↓
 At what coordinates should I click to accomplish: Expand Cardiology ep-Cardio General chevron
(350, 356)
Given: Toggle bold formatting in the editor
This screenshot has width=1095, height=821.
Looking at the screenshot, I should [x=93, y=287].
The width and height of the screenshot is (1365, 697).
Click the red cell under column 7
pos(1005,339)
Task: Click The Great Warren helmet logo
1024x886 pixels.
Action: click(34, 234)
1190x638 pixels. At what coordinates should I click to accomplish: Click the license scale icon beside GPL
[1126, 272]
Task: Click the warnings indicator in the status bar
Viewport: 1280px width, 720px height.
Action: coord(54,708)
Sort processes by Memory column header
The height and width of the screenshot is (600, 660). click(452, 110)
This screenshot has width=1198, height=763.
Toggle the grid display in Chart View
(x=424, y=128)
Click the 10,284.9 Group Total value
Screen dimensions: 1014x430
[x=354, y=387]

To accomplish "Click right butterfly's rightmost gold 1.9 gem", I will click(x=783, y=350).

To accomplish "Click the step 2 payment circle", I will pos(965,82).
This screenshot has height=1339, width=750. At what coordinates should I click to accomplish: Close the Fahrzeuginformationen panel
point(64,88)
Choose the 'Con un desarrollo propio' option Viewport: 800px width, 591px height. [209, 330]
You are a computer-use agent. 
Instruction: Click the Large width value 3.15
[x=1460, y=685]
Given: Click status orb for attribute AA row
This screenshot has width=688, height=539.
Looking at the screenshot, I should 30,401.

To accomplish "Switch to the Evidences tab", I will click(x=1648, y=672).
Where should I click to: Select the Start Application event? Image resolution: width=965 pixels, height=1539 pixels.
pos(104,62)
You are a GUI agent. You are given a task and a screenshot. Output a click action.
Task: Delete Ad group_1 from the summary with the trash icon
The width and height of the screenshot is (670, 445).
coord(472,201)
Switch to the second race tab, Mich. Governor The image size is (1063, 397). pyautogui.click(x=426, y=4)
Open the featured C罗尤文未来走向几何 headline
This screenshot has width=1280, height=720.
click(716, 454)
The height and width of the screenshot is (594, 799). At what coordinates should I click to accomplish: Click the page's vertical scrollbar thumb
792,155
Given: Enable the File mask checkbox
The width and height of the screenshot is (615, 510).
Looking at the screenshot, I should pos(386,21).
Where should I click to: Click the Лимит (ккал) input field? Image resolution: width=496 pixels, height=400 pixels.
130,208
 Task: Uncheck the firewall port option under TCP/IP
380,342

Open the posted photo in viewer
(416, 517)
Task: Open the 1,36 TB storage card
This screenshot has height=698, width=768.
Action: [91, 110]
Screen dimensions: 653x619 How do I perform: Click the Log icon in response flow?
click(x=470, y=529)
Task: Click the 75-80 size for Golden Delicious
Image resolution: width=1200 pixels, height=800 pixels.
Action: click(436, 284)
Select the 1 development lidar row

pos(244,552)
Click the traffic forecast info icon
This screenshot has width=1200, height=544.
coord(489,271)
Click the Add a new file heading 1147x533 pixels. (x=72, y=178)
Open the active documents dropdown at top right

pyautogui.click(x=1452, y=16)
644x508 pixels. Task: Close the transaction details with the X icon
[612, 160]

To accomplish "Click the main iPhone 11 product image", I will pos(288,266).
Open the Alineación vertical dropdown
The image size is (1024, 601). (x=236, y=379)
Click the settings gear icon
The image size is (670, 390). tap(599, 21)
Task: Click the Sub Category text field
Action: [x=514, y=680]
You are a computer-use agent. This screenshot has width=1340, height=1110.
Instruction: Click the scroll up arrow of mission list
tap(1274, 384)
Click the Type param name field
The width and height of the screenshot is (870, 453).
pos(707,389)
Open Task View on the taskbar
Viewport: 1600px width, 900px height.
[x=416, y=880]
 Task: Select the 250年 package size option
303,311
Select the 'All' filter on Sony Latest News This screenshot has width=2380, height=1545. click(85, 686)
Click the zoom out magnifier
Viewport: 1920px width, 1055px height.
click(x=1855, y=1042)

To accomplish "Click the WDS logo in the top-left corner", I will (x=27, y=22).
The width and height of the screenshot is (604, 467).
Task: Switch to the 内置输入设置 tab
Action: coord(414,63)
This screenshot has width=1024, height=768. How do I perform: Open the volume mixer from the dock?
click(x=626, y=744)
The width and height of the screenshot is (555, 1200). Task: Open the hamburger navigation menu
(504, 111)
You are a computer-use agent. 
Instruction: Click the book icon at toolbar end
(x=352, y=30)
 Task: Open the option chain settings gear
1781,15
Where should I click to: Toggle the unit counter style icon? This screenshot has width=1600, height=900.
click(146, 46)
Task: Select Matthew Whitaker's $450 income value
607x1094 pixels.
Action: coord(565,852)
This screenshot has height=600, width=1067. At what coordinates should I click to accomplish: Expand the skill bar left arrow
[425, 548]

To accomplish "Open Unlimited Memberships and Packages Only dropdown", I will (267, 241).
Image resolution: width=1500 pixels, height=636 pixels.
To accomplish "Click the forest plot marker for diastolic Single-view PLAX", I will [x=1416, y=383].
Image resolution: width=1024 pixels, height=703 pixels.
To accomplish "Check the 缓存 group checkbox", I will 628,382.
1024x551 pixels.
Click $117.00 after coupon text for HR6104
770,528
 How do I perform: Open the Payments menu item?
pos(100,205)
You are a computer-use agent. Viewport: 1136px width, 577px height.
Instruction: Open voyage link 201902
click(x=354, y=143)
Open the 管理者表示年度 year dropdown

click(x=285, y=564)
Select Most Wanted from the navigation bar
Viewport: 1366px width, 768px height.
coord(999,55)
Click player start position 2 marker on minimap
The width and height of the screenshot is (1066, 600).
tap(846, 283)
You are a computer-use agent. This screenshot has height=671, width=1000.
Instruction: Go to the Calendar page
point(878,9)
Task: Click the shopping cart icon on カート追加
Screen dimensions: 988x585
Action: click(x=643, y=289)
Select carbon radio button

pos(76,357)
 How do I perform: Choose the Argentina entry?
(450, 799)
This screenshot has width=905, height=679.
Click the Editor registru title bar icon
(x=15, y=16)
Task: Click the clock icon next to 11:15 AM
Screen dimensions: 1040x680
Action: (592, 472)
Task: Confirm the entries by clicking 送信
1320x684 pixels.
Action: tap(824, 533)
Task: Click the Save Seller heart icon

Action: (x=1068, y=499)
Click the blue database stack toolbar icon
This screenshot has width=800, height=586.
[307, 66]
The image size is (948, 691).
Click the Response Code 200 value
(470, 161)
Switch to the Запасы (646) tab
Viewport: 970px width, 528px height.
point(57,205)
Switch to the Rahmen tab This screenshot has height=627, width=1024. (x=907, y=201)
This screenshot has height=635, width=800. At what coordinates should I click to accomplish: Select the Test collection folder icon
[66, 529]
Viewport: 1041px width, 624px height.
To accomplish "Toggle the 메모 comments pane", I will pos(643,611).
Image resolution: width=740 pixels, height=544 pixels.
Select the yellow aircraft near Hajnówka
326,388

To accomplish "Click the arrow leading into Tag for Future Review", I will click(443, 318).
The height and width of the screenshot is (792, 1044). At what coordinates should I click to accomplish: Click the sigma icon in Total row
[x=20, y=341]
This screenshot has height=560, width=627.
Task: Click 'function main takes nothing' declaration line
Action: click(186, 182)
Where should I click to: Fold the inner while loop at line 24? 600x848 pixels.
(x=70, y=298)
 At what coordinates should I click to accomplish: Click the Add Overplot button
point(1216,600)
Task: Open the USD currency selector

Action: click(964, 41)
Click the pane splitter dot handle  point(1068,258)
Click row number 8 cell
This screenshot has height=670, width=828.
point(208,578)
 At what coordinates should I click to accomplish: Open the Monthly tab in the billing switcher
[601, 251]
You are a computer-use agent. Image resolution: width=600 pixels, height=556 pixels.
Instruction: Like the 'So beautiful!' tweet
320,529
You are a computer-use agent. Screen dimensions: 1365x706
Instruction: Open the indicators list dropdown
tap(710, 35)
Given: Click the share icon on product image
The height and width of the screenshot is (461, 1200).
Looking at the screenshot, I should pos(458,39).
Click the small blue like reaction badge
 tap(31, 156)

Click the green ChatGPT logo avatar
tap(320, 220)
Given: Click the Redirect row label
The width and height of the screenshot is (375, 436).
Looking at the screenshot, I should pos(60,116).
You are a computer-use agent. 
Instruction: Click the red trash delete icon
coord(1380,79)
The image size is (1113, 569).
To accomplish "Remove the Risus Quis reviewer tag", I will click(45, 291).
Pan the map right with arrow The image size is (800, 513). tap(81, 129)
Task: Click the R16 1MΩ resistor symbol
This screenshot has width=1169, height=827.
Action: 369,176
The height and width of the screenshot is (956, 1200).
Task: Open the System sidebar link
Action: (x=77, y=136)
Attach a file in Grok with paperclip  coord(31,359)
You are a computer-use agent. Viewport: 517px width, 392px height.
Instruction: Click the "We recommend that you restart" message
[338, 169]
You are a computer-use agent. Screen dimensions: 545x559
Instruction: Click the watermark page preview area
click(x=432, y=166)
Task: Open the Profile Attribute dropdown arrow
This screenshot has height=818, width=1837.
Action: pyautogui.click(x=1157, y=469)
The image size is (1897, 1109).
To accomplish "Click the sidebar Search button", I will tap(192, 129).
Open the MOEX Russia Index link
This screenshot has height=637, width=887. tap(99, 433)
↑
● **Work instructions**:
Gather every line from the entries above where the word "checkbox" appears, and copy them.

● **Response for this exercise**:
Given: Enable the File mask checkbox
To accomplish "Check the 缓存 group checkbox", I will 628,382.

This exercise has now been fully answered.